Autant la santé du corps est un bien plus réel, plus pressant et (pour quelques-unes) plus certain que le salut éternel, autant les femmes viennent à nous avec un désir plus sincère, et plus ardent d'être exaucé. On nous permet tous les examens; on nous pardonne toutes les questions. Le confesseur ne pénètre pas dans le secret de la vie conjugale: ce détail n'étant pas le péché, n'est pas soumis à la pénitence; mais, comme il est la santé, il est soumis à la médecine. A d'autres égards le confesseur doutera toujours au milieu des aveux incomplets qu'il entend. La preuve n'est pas admise au confessionnal. Sur le lit de la malade, elle est entre nos mains. Ce n'est pas pour nous qu'est écrit le fameux verset de Salomon sur la trace invisible de l'aigle dans les cieux et du jeune homme chez la jeune femme. «La femme mange, et s'essuie la bouche, puis elle dit:—Je n'ai point fait de mal.» Elle le dit à d'autres qu'à son médecin.
Somme toute, il ne nous manque guère que l'aveu de la faute en soi, du péché en tant que péché. Cet aveu-là serait, en apparence, identique à celui que nous entendons, puisqu'il est d'abord l'exposé du même acte et puisque, au surplus, c'est toujours la crainte qui le provoque. Qu'il s'agisse de sa guérison physique ou de son salut, la femme redoute la mort dans le premier cas, l'enfer dans le second, et c'est un égal sentiment d'épouvante qui la pousse à livrer son secret. Eh bien, en fait, les deux aveux sont assez différents de caractère, néanmoins. Si laconique que soit celui dont nous ne sommes pas les confidents, il est, comment dirai-je? plus joli. La pénitente ne s'avoue pas qu'elle est contrainte et forcée par l'idée des peines éternelles. La chère petite sait qu'elle doit se repentir, et, pendant une minute, l'illusion du remords se fait réalité. Je vous en parle ici en connaissance de cause, car le hasard a voulu que je fusse, un jour, et médecin et confesseur: doctor in utroque, comme disaient nos pères.
*
* *
Il y a une vingtaine d'années, j'étais appelé d'urgence dans une famille protestante pour soigner une femme de trente ans que j'avais vue naître, ou à peu près. J'entre. Je trouve une maladie à début dramatique: 40° de fièvre, trois heures après le frisson et le claquement de dents. Un point de côté devint bientôt sensible. Dans la soirée, il avait beaucoup augmenté. La toux était forte, la respiration haletante et rapide, les crachats visqueux et sanguinolents: bref, une belle pneumonie.

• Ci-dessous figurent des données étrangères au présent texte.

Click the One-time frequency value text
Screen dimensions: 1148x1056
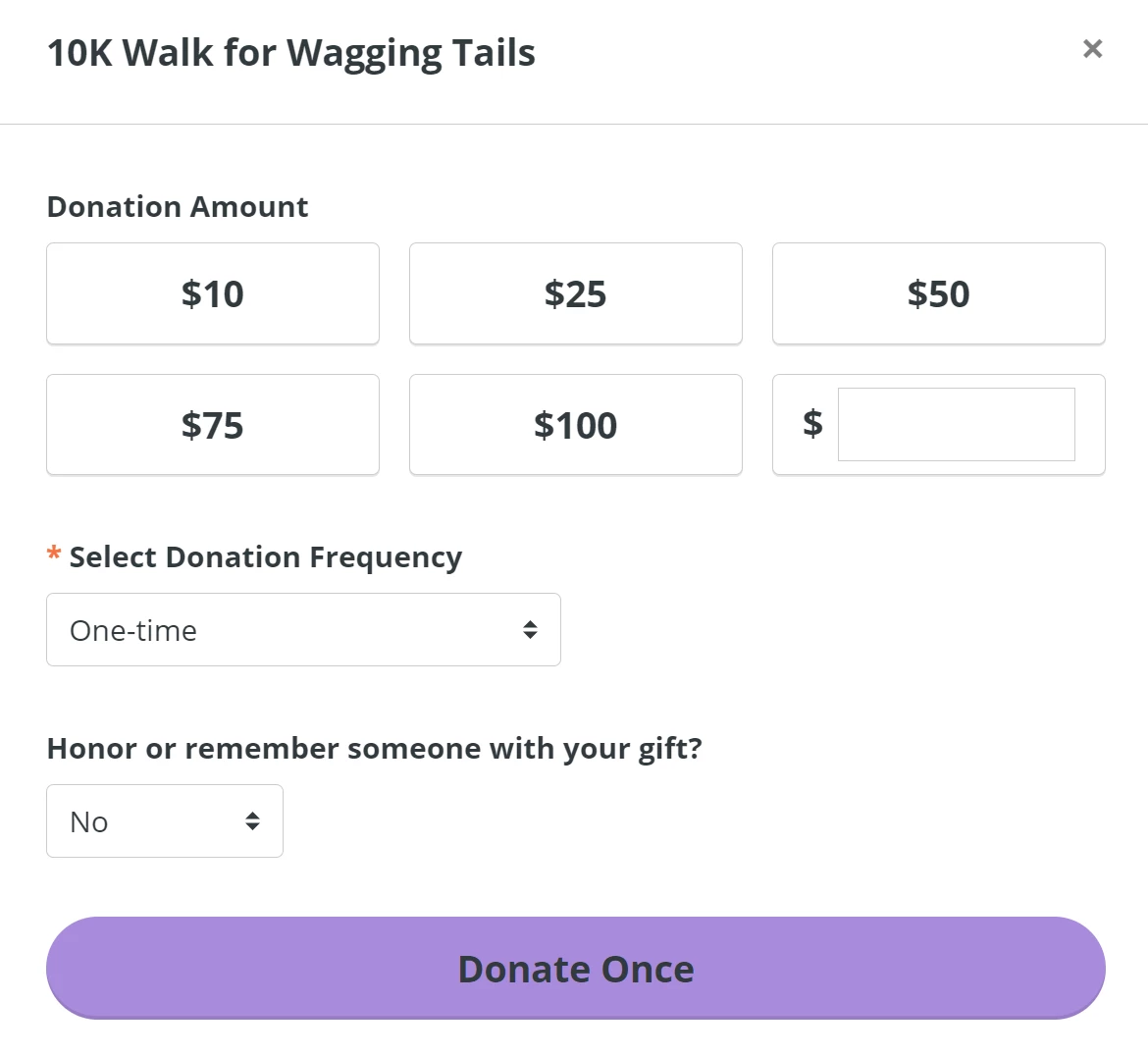(132, 630)
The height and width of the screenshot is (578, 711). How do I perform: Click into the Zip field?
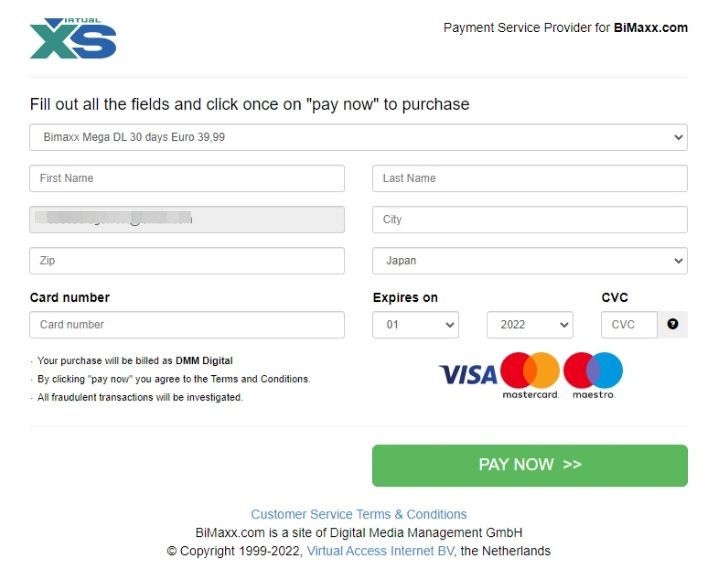coord(187,261)
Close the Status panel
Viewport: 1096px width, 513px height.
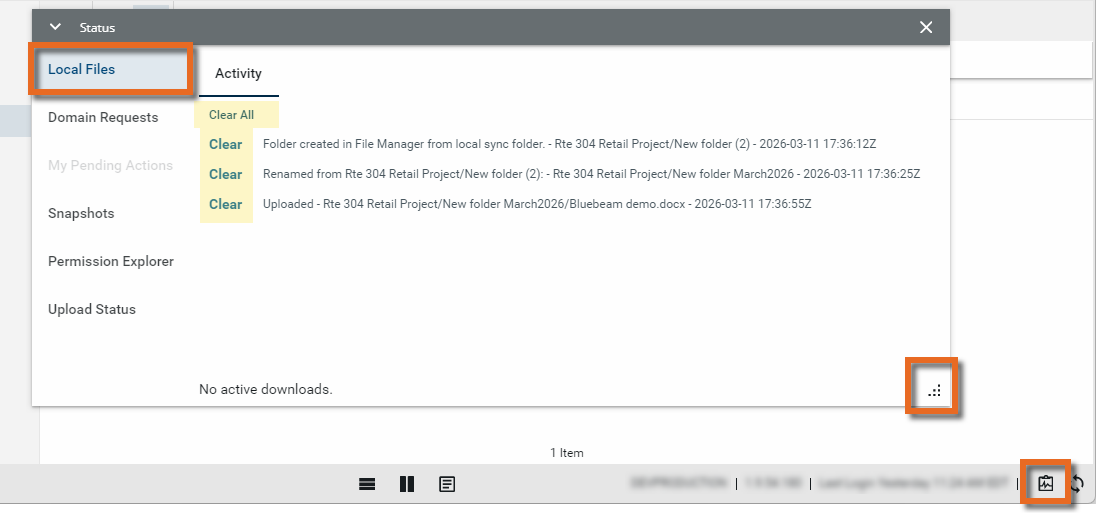[x=926, y=27]
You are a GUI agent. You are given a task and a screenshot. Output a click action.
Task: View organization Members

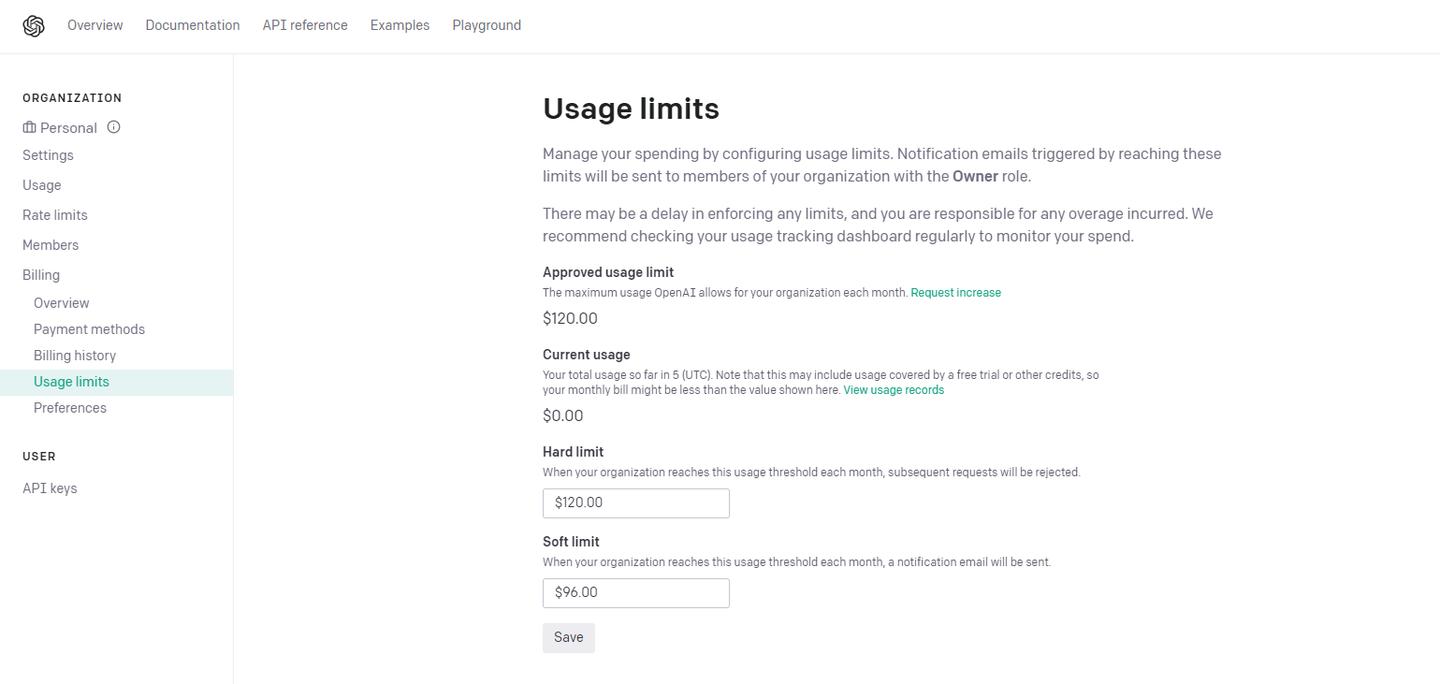(x=50, y=245)

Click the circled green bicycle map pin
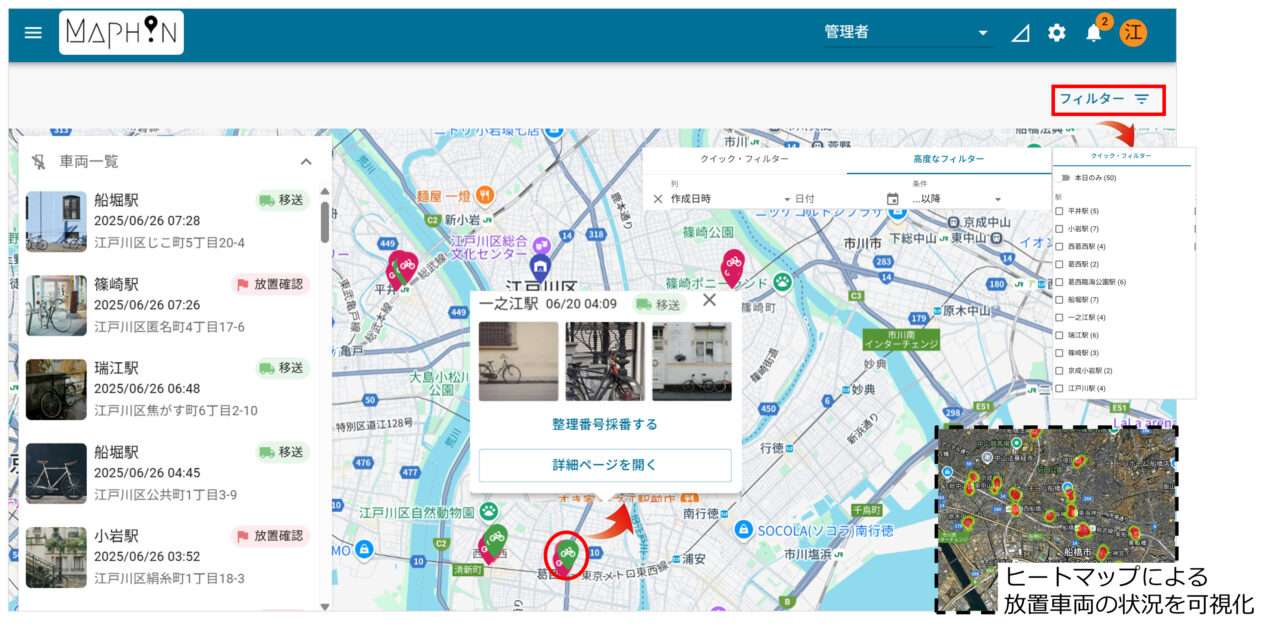click(x=566, y=553)
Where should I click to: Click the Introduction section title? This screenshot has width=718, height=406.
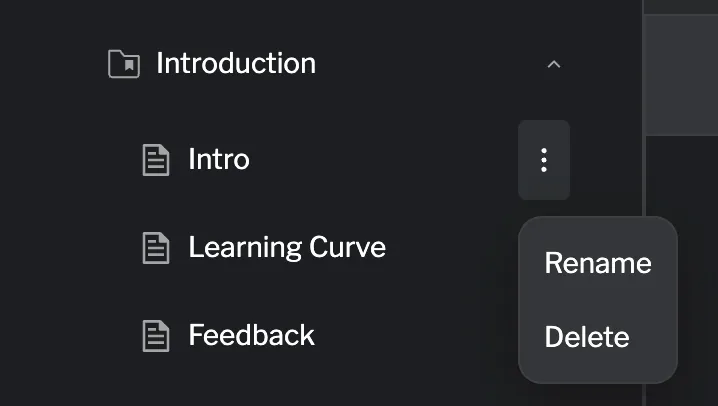point(235,64)
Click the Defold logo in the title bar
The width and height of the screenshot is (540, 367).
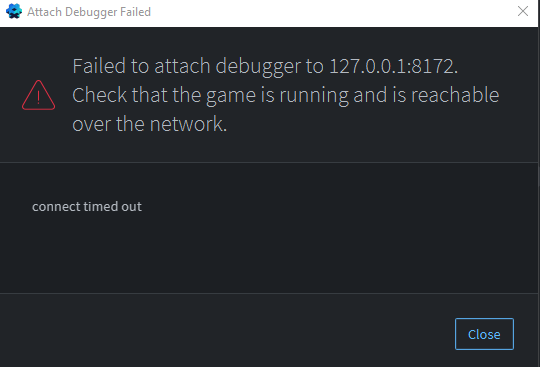click(14, 11)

Le lendemain, la température se maintenait à 40º; le surlendemain, elle approchait de 41º. Vous voyez d'ici le mari affolé, la vieille bonne en larmes, et la mère s'accrochant à mes bras: «Sauvez-la! sauvez-la!» Je ne sais si toute cette émotion avait été entendue par la malade, mais je trouvai celle-ci dans un état d'abattement qui n'était pas seulement causé par la fièvre.
Dès que je fus seul avec elle:
—Je vais mourir, n'est-ce pas, docteur?
—Allons donc! pour un accès de fièvre!
—Dites-moi la vérité, je vais mourir, n'est-ce pas? C'est pour aujourd'hui?
—Vous n'êtes pas même en danger.
—Ah! vous ne me parlez pas sincèrement... Je sens bien que je m'en vais... Je suis déjà plus qu'à moitié morte... Si ma fièvre continue ainsi, je ne passerai pas la nuit, docteur, je n'ai plus la force de respirer...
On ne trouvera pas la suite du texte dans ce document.